> Obiettivo
Cita alla lettera il passo dell'estratto sul Mostro di Firenze che comincia con "Ufficialmente la vicenda" e prosegue fino a "molti punti oscuri.".

> Estratto della fonte
Sulla vicenda si riscontrano anche ulteriori ipotesi, più o meno discordanti con i verdetti dei processi. Il caso del Mostro è un evento e un'indagine dalla durata pressoché cinquantennale (dal 1968 a oggi, con i primi quattro omicidi ancora ufficialmente insoluti[senza fonte][chiarire]); è inevitabile dunque una grande varietà di opinioni. Oltre alle più celebri ipotesi "non ufficiali" di Spezi o Filastò, si registrano altre teorie su chi ha commesso i cosiddetti «delitti delle coppiette».
Ufficialmente la vicenda del Mostro di Firenze termina con la condanna dei compagni di merende. Tuttavia, una serie di misteriosi avvenimenti, accaduti sia nel periodo dei delitti, sia negli anni precedenti e seguenti ai processi riguardanti il caso, ha dato adito a molte supposizioni sul fatto che la vicenda non solo non sia stata mai completamente chiarita, ma che, al contrario, abbia lasciato molti punti oscuri.
Pacciani e Vanni vengono citati nel singolo Killer Star di Immanuel Casto.[362] Pacciani viene citato anche nei brani Su le Mani e Momenti No del rapper Fabri Fibra, dal rapper Lanz Khan nel brano I Kill You, nel brano Caracas da Axos (anch'esso di Lanz Khan), nel brano L'Italia di Piero di Simone Cristicchi, nel brano Camporea del gruppo musicale veneto Rumatera, nel brano Non crediamo in niente di Mr Tools MC Bbo e nel singolo Numeri del rapper MadMan, i compagni di merende vengono citati anche nel brano Lewandowski VI del rapper Ernia, Pacciani viene anche citato nel brano Il Signore Delle Mosche del rapper Kid Yugi.
Nella canzone Kyobo ni Tsuki dei Club Dogo, Don Joe che cita sia Vanni che Scandicci, ossia il luogo di due degli otto omicidi del Mostro (quello del 1981 in località Mosciano e quello del 1983 in località Giogoli).

> Dati da esaminare
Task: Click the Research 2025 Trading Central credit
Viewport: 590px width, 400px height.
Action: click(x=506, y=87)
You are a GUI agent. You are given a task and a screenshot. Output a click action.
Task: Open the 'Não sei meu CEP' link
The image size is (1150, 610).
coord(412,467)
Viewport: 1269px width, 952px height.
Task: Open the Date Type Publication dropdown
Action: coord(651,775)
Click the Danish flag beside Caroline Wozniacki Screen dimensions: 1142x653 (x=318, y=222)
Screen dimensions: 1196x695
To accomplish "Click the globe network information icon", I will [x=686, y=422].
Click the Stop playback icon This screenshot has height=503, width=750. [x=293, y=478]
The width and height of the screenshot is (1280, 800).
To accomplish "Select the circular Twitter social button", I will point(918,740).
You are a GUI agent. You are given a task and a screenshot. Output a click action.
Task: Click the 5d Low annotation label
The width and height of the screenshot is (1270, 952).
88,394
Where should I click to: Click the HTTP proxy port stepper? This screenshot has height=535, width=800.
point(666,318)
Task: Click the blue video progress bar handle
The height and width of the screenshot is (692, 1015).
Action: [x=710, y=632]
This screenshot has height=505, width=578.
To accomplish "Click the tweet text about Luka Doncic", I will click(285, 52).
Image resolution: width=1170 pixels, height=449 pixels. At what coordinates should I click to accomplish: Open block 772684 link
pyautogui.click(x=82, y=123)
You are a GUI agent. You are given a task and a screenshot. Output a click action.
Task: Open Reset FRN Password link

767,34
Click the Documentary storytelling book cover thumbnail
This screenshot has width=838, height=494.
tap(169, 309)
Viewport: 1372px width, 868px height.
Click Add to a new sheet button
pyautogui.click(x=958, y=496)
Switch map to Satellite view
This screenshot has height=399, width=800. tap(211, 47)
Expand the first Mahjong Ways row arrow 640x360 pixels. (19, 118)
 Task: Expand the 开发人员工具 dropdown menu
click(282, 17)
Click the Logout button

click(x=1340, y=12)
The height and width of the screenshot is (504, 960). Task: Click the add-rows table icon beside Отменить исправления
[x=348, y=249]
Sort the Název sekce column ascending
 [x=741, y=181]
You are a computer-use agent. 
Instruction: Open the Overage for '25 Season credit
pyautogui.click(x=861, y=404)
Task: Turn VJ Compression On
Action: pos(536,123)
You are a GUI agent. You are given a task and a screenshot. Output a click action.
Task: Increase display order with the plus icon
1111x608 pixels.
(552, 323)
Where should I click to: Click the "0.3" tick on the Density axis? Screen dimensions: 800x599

> Risultato
Ufficialmente la vicenda del Mostro di Firenze termina con la condanna dei compagni di merende. Tuttavia, una serie di misteriosi avvenimenti, accaduti sia nel periodo dei delitti, sia negli anni precedenti e seguenti ai processi riguardanti il caso, ha dato adito a molte supposizioni sul fatto che la vicenda non solo non sia stata mai completamente chiarita, ma che, al contrario, abbia lasciato molti punti oscuri.